Il disturbo di panico: cos’è e come si presenta

Il disturbo di panico: cos’è e come si presenta

Il disturbo di panico è una forma di ansia intensa, che si manifesta con una serie di reazioni fisiologiche dell’organismo, come la produzione da parte delle ghiandole surrenali di maggiori quantità di ormoni, principalmente adrenalina.
Di fronte ad una situazione di pericolo che deve essere superata, il corpo ha bisogno di un integratore energetico per aumentare il tono muscolare e dare slancio alla respirazione e al battito cardiaco. Ora, più sangue si accumula nel cervello, nei muscoli e nei polmoni e più potere si avrà per resistere ad un attacco fisico, un incidente o una catastrofe naturale.
Gli attacchi di panico possono verificarsi in qualsiasi ora del giorno o della notte e possono durare da pochi secondi a un’ora; la frequenza varia da diverse settimane a più volte al giorno.
Durante gli attacchi di panico a causa di uno stato di ipersensibilità, la paura, si avverte una tensione intorno al collo, alla schiena ed è possibile che si verifichino episodi di diarrea acuta.
Quali sintomi dovrebbero metterci in guardia?
Le reazioni specifiche avvengono nel sistema nervoso, nell’apparato digerente e cardiovascolare.
La sensazione di paura include: attacchi di tristezza acuta, disperazione, preoccupazione per gli altri, incapacità di adattarsi, tremori, vertigini, brividi, vampate di calore, insonnia, mancanza di concentrazione, depressione, allucinazioni, incubi, pensieri oscuri.
A livello cardiovascolare viene registrata alta pressione sanguigna, palpitazioni cardiache, battito cardiaco accellerato, convulsioni, dolore al cuore.
A livello digestivo vengono registrate: richieste di defecazione urgente, salivazione intensa, secchezza della bocca, indigestione, dolore addominale, gonfiore addominale, perdita di appetito.
Nelle donne si verificano cambiamenti mestruali e dolori acuti premestruali.
Sintomi cumulativi che possono essere menzionati:

– respiro affannoso
– mani sudate
– prurito o intorpidimento alle mani e ai piedi
– crampi e movimenti muscolari involontari
– stato di claustrofobia (paura del buio) e agorafobia (paura della folla)
– percezione errata del passaggio del tempo
– perdita di ogni speranza per il futuro
– sensazione di morte imminente e tendenza al suicidio.

Un caso particolare è l’agorafobia, una malattia che è diventata abbastanza comune, in cui alcuni soggetti hanno paura di luoghi pubblici affollati (negozi, ristoranti, teatri, chiese, strade ad alto traffico).

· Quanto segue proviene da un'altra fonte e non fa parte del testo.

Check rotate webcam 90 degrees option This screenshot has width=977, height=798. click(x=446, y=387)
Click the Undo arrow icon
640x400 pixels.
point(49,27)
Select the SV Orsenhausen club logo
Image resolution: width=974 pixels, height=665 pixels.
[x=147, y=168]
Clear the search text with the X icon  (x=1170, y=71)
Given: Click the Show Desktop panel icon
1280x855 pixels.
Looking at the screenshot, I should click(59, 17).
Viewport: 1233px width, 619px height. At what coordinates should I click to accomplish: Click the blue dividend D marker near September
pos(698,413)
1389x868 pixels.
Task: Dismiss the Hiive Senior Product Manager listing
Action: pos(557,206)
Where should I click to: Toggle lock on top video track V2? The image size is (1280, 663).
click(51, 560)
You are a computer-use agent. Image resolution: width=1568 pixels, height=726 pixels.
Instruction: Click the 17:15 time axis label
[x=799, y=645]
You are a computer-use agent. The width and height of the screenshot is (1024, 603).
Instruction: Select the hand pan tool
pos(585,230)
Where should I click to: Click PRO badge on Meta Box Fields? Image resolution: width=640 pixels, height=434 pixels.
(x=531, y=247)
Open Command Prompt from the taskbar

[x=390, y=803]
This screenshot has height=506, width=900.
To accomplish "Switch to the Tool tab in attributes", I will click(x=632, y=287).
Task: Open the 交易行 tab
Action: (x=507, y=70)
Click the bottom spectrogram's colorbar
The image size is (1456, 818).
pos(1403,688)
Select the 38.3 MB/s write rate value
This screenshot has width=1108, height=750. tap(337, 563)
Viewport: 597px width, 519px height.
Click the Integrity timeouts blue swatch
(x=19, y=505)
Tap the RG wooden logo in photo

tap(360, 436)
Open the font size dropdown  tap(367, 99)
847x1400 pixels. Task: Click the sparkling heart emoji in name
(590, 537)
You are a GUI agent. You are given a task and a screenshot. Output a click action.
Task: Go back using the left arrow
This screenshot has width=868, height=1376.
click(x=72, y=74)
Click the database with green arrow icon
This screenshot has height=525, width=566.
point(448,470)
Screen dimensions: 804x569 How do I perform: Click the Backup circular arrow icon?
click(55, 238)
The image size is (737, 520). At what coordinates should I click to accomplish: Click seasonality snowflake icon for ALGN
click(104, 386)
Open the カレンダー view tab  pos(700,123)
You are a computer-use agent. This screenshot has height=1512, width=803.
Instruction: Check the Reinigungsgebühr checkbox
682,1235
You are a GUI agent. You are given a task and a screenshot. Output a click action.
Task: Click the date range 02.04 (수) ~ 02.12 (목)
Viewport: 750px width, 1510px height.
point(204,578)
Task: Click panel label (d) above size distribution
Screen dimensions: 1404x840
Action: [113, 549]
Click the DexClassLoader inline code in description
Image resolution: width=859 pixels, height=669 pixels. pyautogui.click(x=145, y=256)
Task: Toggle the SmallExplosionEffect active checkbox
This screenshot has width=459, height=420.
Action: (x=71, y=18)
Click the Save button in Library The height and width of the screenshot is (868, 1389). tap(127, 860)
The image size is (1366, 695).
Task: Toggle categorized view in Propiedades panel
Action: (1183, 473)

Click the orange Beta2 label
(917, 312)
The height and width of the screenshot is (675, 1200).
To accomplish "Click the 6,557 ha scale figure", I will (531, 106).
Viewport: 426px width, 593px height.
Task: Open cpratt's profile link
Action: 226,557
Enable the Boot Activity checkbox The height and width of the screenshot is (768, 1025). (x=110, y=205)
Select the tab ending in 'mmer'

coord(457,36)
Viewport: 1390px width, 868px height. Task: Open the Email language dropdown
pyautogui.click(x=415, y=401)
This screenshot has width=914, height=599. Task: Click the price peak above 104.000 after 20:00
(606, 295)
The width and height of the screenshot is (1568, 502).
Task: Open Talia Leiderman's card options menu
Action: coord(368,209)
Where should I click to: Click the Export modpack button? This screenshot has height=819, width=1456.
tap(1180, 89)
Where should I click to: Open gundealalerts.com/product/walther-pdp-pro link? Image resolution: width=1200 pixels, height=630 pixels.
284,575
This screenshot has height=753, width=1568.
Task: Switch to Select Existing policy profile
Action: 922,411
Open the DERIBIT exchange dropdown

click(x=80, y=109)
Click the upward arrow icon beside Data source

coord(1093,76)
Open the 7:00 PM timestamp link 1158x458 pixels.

In questo caso, il soggetto si rifiuta di uscire di casa, l’unico posto in cui si sente al sicuro; ciò porta all’isolamento sociale che influisce poi sulle relazioni con i colleghi, gli amici e anche i membri della famiglia, aumentando il rischio di tendenza al suicidio e ad auto-distruggersi.
Il soggetto non può far fronte alle attività quotidiane e nello sforzo di alleviare i sintomi, cerca riparo nell’alcool, fumo, consumo eccessivo o incontrollato di droghe chimiche, pensiero orientato verso il suicidio.